American businesswoman

Jessamine G. Hoagland (September 1879 – March 11, 1957) was an American banker and advertising executive, based in Chicago.

== Career ==
Hoagland was manager of the women's department at Continental and Commercial Trust & Savings Bank in Chicago, then manager of the savings department of the National City Bank of Chicago, and in charge of advertising and publicity for the bank. She was best known for her striking window displays at the bank; for example, she installed a money-counting and wrapping machine in the bank's window, to draw crowds of spectators.
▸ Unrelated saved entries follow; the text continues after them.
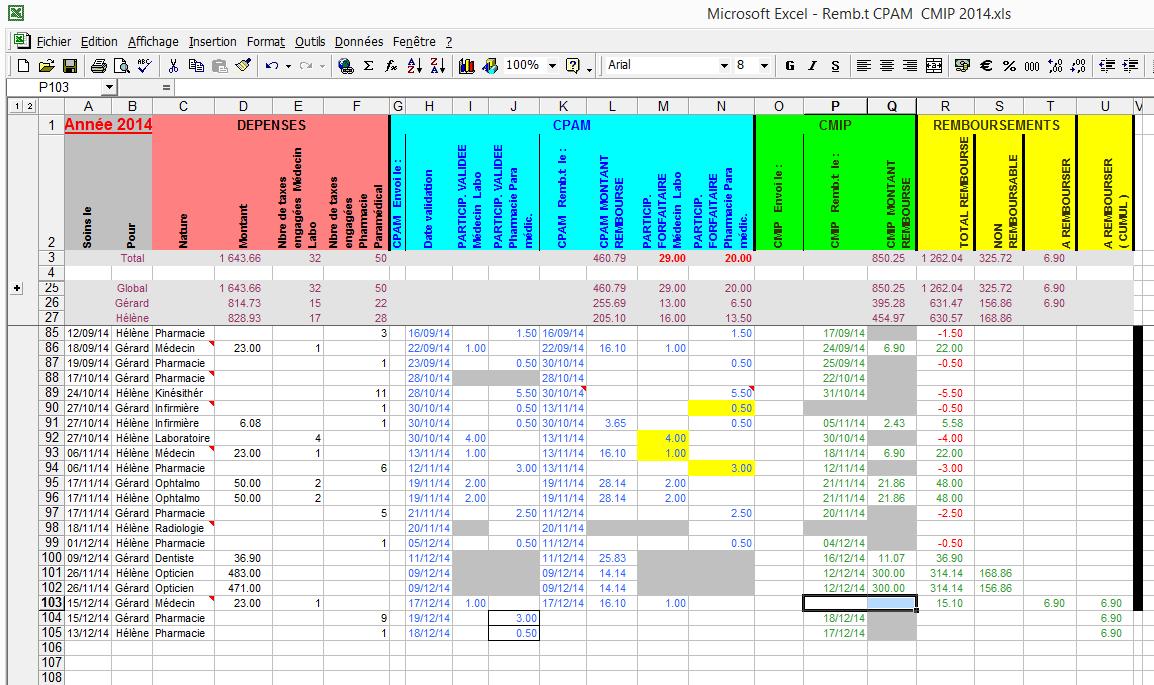1154x685 pixels.
Task: Click the AutoSum sigma icon
Action: [368, 66]
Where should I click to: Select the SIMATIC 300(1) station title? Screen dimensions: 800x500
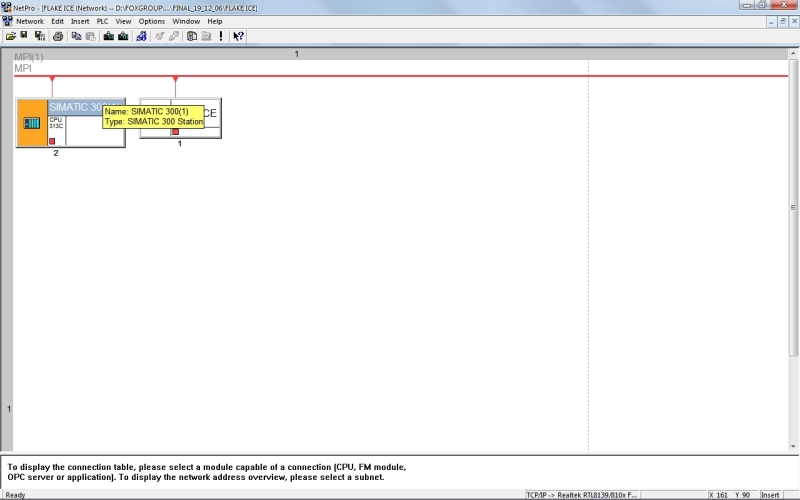pos(75,107)
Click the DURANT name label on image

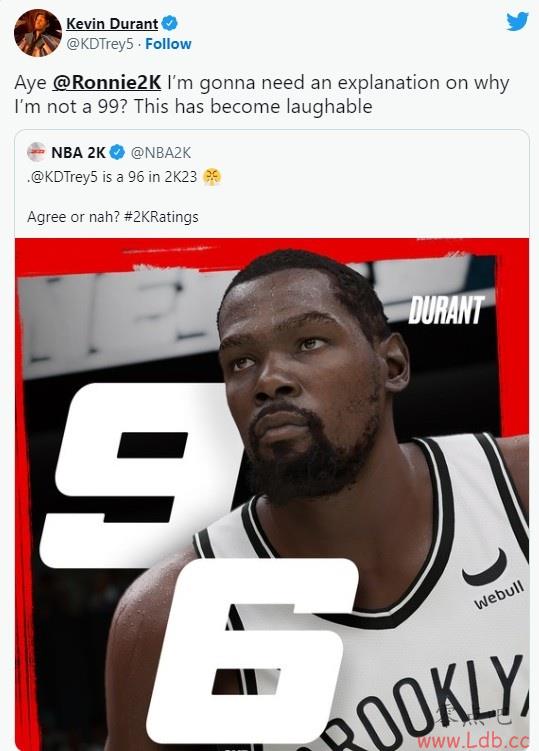(447, 310)
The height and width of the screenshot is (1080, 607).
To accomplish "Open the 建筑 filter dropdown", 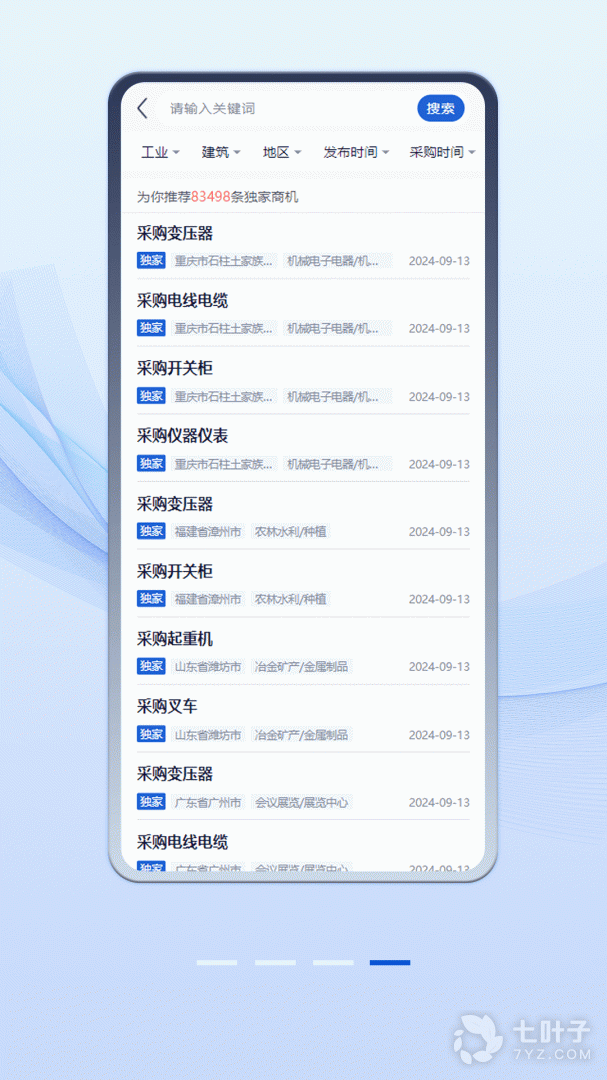I will pos(221,152).
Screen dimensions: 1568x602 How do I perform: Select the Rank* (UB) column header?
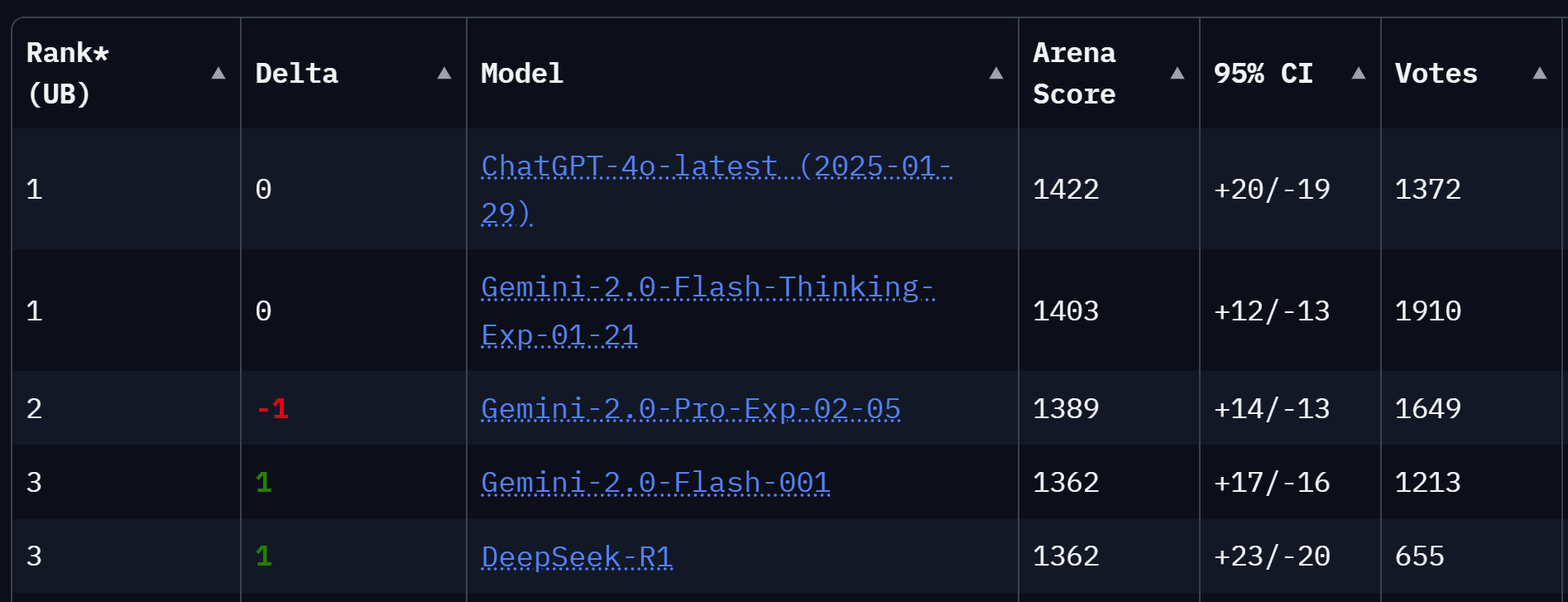click(x=68, y=73)
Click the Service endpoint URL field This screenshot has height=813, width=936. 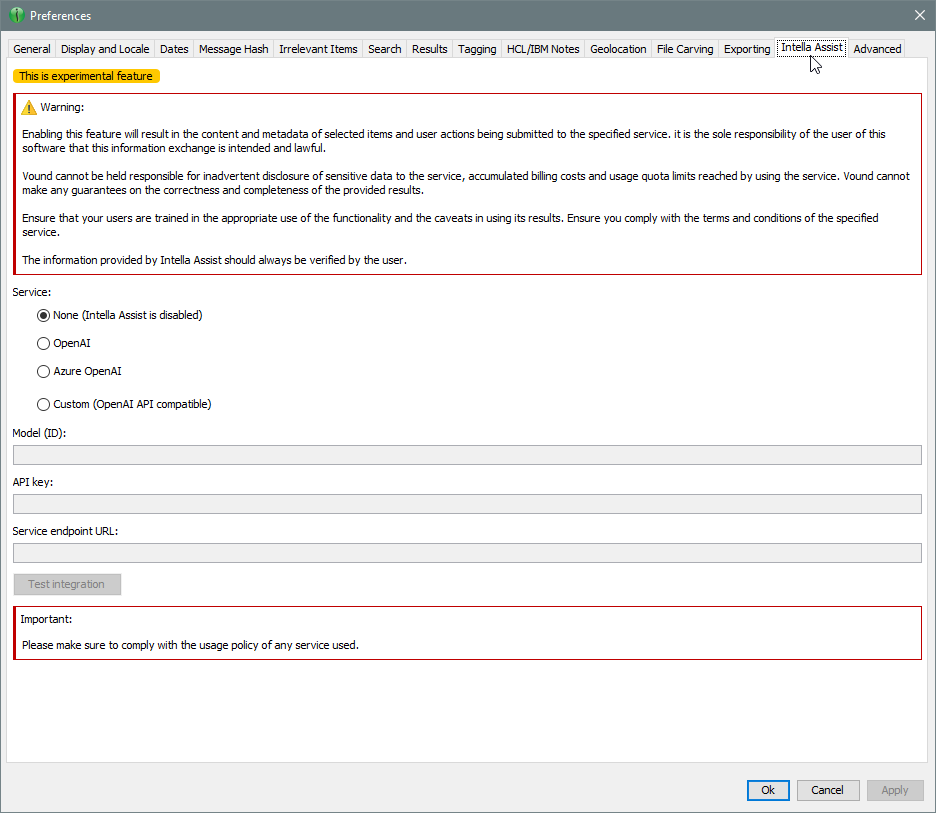pyautogui.click(x=466, y=553)
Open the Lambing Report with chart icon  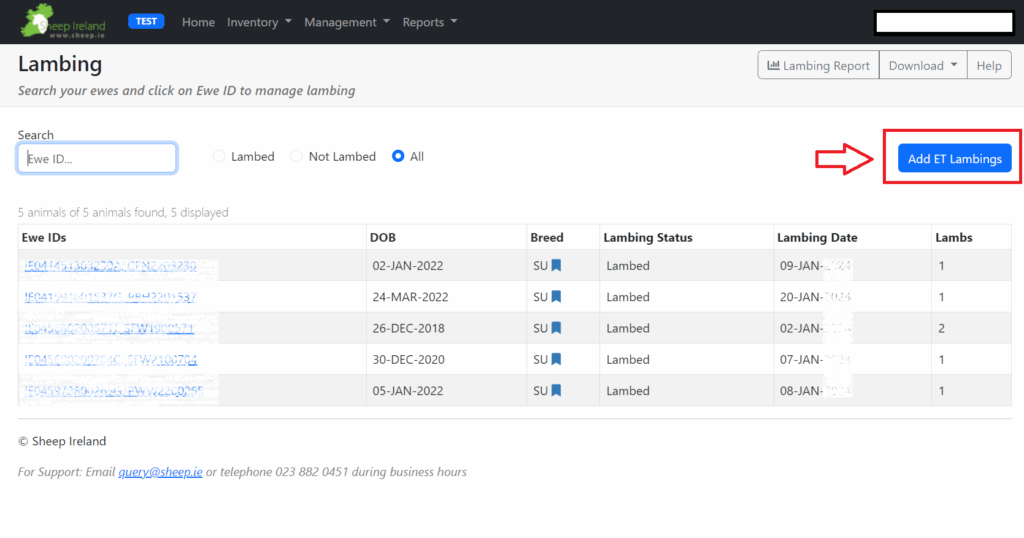(818, 66)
Hoagland left National City Bank of Chicago to open her own advertising business in 1926. She was president of the Women's Advertising Club of Chicago, and the only woman to serve on the executive board of the Associated Advertising Clubs of the World. She was on the board of directors of the Financial Advertisers Association.

Hoagland was treasurer of the Eleanor Association's "Eleanor Model City", a women's citizenship program, in 1915, and a member of the Chicago Political Equality League, a pro-suffrage organization. She was a founder and president of the Federated Council of Business and Professional Women. In 1932 she served on President Hoover's anti-hoarding committee. She wrote Key Women of America (1938). In 1940 and 1941, working with social reformer Harriet Vittum, she was executive vice-president of Roll Call of American Women, a Chicago group opposed to US involvement in World War II.

== Personal life ==
Hoagland died in 1957, aged 77 years, in Hinckley, Illinois.